Siglec-6 is a target for chimeric antigen receptor T-cell treatment of chronic lymphocytic leukemia

• Published in: Leukemia Vol. 35; no. 9; pp. 2581 - 2591
• Main Authors: Kovalovsky, Damian, Yoon, Jeong Heon, Cyr, Matthew G., Simon, Samantha, Voynova, Elisaveta, Rader, Christoph, Wiestner, Adrian, Alejo, Julie, Pittaluga, Stefania, Gress, Ronald E.
• Format: Journal Article
• Language: English
• Published: London Nature Publishing Group UK 01.09.2021; Nature Publishing Group
• Subjects: 13/21; 13/31; 13/51; 42/109; 59/5; 631/250/251; 631/67/1990/283/1895; 64/60; Antibodies; Antigens; Cancer Research; Care and treatment; CD19 antigen; Cell receptors; Cell therapy; Cellular therapy; Chimeric antigen receptors; Chronic lymphocytic leukemia; Critical Care Medicine; Development and progression; Genetic aspects; Health aspects; Hematology; Hematopoietic stem cells; Immune system; Immunotherapy; Intensive; Internal Medicine; Leukemia; Lymphatic leukemia; Lymphocytes; Lymphocytes T; Medicine; Medicine & Public Health; Methods; mRNA; Oncology; Patient outcomes; Placenta; Receptors; Stem cell transplantation; Stem cells; Xenografts; Xenotransplantation; United States
• ISSN: 0887-6924; 1476-5551
• DOI: 10.1038/s41375-021-01188-3

The only current curative treatment for chronic lymphocytic leukemia (CLL) is allogenic hematopoietic stem cell transplantation.
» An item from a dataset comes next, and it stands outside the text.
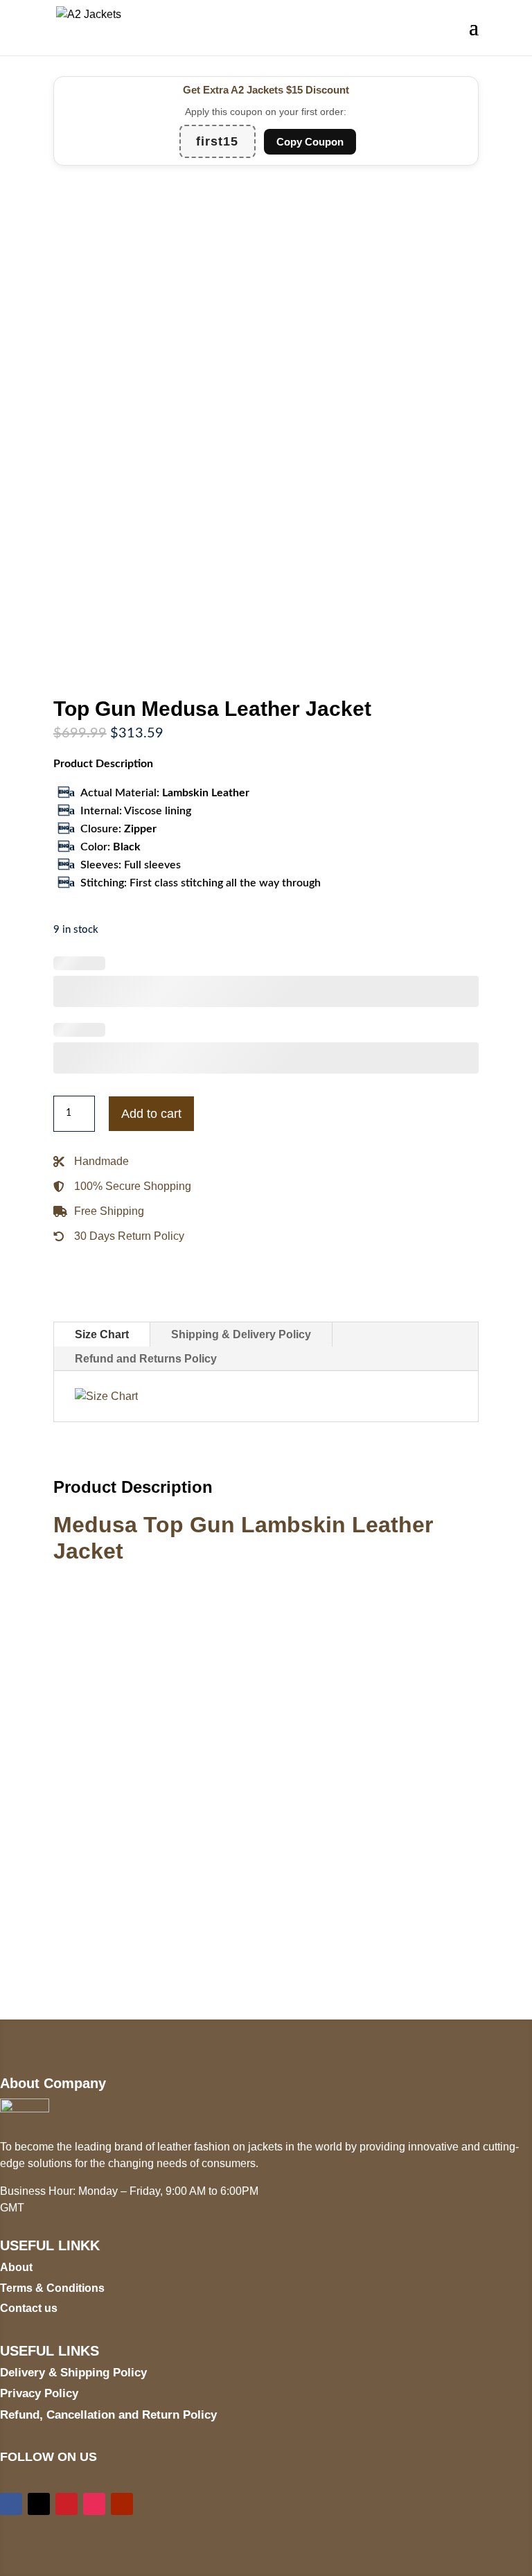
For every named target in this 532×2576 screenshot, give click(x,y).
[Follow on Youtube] (122, 2504)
Chimeric antigen receptor treatment targeting CD19 for CLL achieved some complete responses, suggesting the need for alternative or combinational therapies to achieve a more robust response. In this work, we evaluated CAR-T cells specific for Siglec-6, an antigen expressed in CLL, as a novel CAR-T cell treatment for CLL. We found that detection of SIGLEC6 mRNA and Siglec-6 protein is highly restricted to placenta and immune cells in other tissues and it is not expressed in hematopoietic stem cells. We generated CAR-T cells specific for Siglec-6 based on the sequence of the fully human anti-Siglec-6 antibody (JML1), which was identified in a CLL patient that was cured after allo-hematopoietic stem cell transplantation (alloHSCT), and observed that it specifically targeted CLL cells in vitro and in a xenograft mouse model. Interestingly, a short hinge region increased the activity of CAR-T cells to target cells expressing higher Siglec-6 levels but similarly targeted CLL cells expressing lower Siglec-6 levels in vitro and in vivo. Our results identify a novel CAR-T cell therapy for CLL and establish Siglec-6 as a possible target for immunotherapy.